The NIH seeks licensee(s) who, in accordance with requirements and regulations governing the licensing of government-owned inventions (37 CFR 404), has the most meritorious plan for the development of a therapeutic agent(s) to meet the needs of the public and with the best terms for the government. NIH intends to grant the selected licensee(s) a world-wide royalty-bearing license(s) to practice the inventions embodied in U.S. Patent 6,013,638 entitled “Adenovirus Comprising Deletions on the E1A, E1B and E3 Regions for Transfer of Genes to the Lung” U.S. Patent Application S/N 09/364,839 entitled “Adenovirus-Mediated Transfer of Genes to the Lung”; U.S. Patent Application S/N 09/307,141 entitled “Adenovirus-Mediated Transfer of Genes to the Lung” and U.S. Patent Application S/N 08/442,262 entitled “Replication Deficient Recombinant Adenovirus Vector”. The United States of America is an assignee for the patent rights in these inventions.

ADDRESSES:

Licensing information, a copy of the U.S. patent or applications referenced to above or a copy of the NIH License Application may be obtained by contacting Richard U. Rodriguez, M.B.A., at the Office of Technology Transfer, National Institutes of Health, 6011 Executive Boulevard, Suite 325, Rockville, Maryland 20852-3804 (telephone 301/496-7056 ext 287; fax 301/402-0220; and E-mail rr154z@nih.gov). A signed Confidential Disclosure Agreement is required to receive a copy of any patent application.

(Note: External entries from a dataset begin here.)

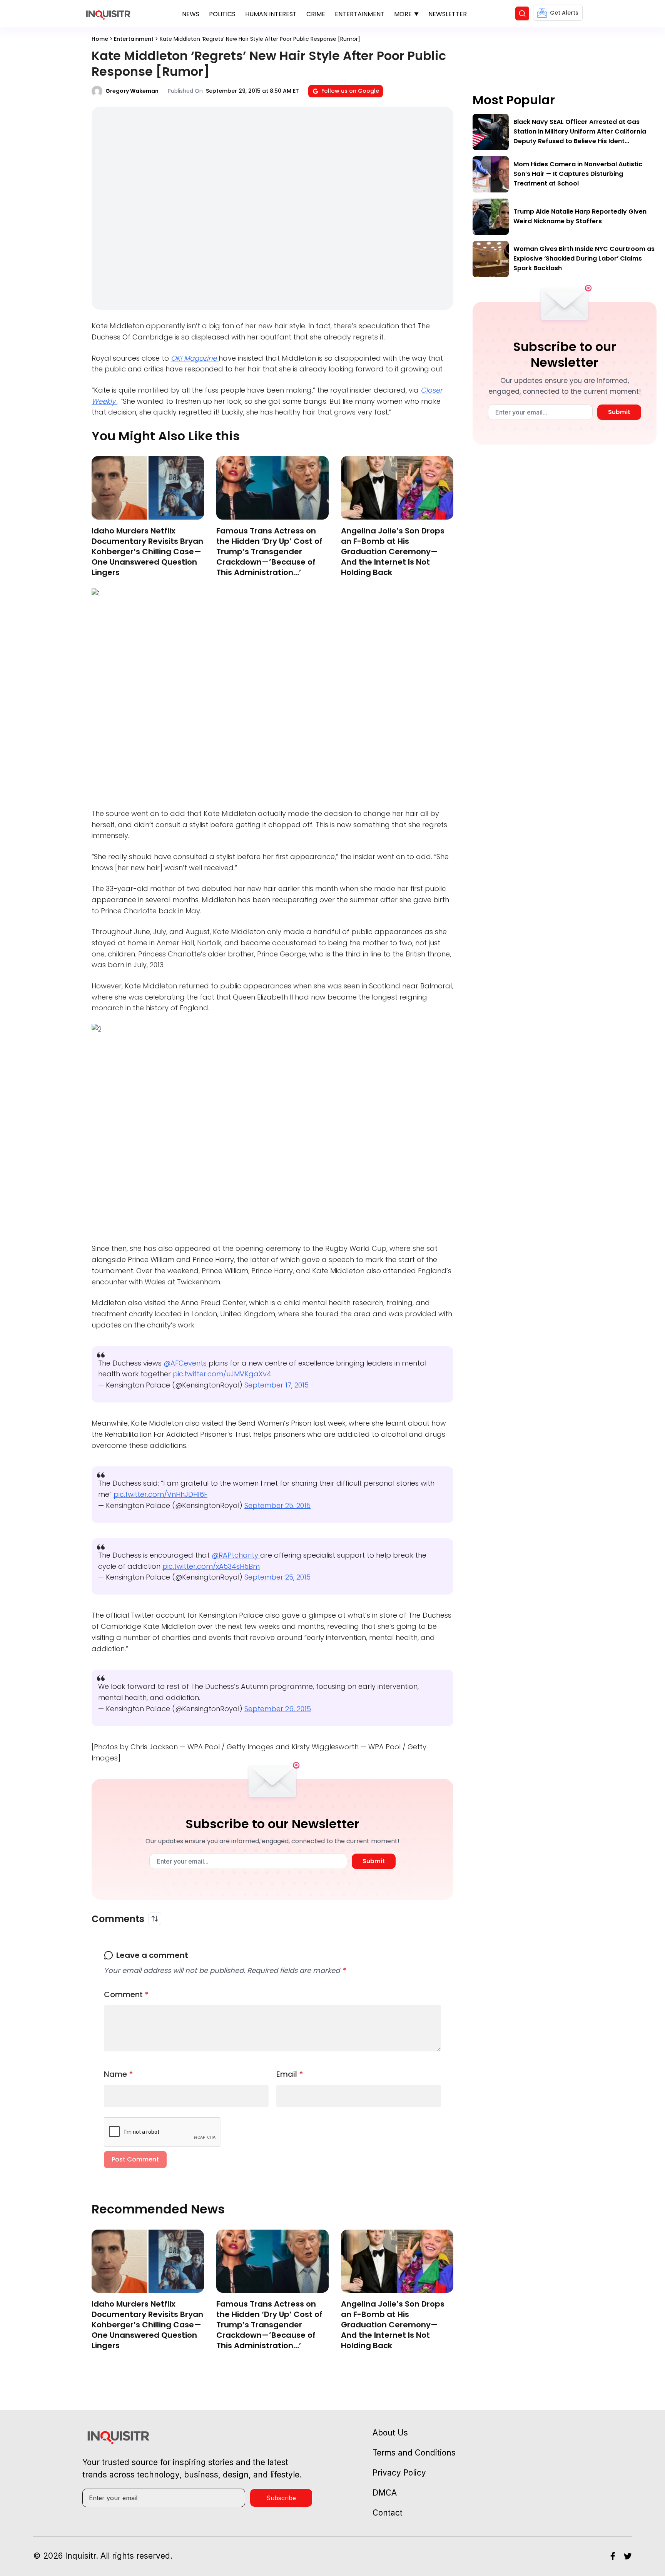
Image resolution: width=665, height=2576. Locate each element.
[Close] (422, 522)
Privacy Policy (348, 629)
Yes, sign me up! (332, 599)
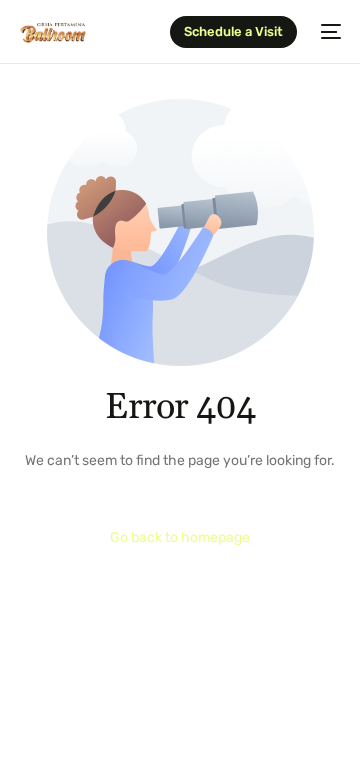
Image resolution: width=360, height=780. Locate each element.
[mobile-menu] (329, 32)
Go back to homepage (180, 537)
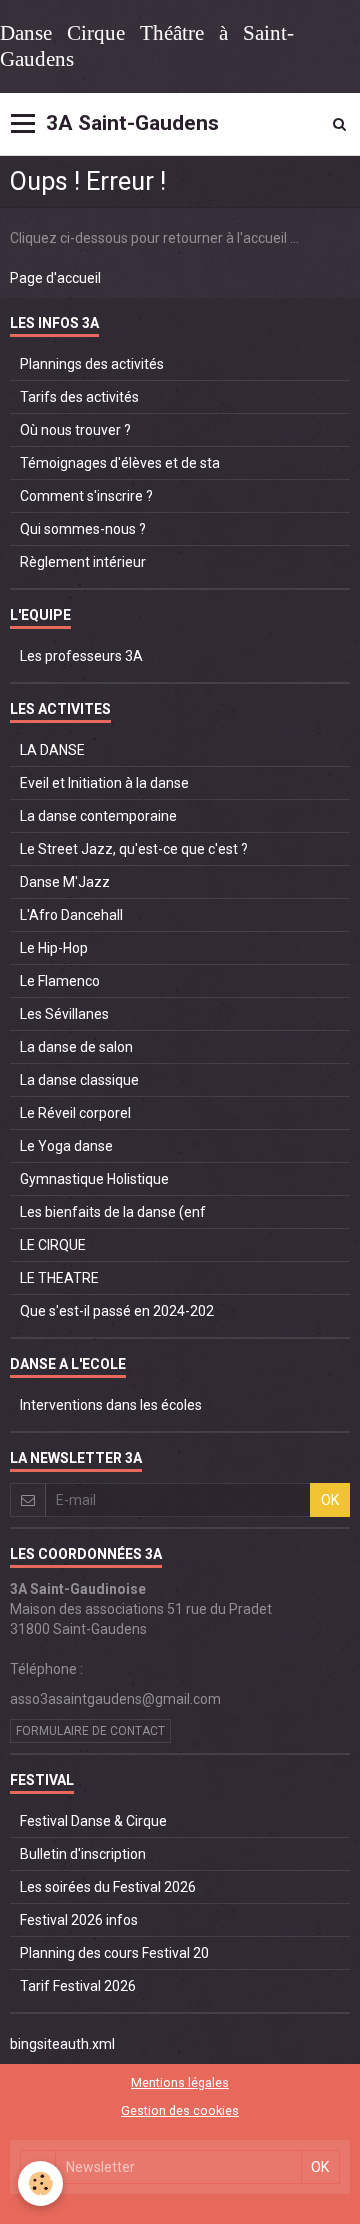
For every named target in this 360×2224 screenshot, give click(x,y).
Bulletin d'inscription (83, 1854)
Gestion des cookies (180, 2110)
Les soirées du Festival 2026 (108, 1887)
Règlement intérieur (83, 562)
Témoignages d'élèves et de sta (120, 463)
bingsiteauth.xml (62, 2044)
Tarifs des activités (79, 397)
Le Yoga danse (66, 1146)
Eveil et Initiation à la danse (104, 783)
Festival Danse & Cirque (93, 1821)
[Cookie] (40, 2183)
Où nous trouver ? (75, 430)
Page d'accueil (55, 278)
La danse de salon (76, 1047)
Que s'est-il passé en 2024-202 (117, 1311)
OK (330, 1500)
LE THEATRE (59, 1278)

SUPPLEMENTARY INFORMATION:

One of the hurdles to overcome in most forms of somatic gene therapy is the specific delivery of a therapeutic gene, encoding a therapeutic protein, to the organ manifesting the disease. In the case of the lung, a functional gene can be delivered directly to the respiratory epithelium by means of tracheal installation. One serious disadvantage with this approach is encountered with the use of vectors (such as retroviruses) that require proliferation of the target cells for expression of the newly transferred gene because only a small proportion of alveolar and airway epithelial cells go through the proliferative cycle in one day and because a large proportion of these cells are terminally differentiated. Use of the claimed recombinant adenoviral vector to transfer a gene to the respiratory epithelium in vivo circumvents the problem of slow target-cell proliferation. Other advantages would include: rare recombination events; no known associations of human malignancies with adenoviral infections despite common human infection with adenoviruses; the adenovirus genome can be manipulated to accommodate foreign genes expressing proteins ranging in size from small peptides up to a peptide of 7.0 to 7.5 kB in length; and live adenovirus has been safely used as a human vaccine.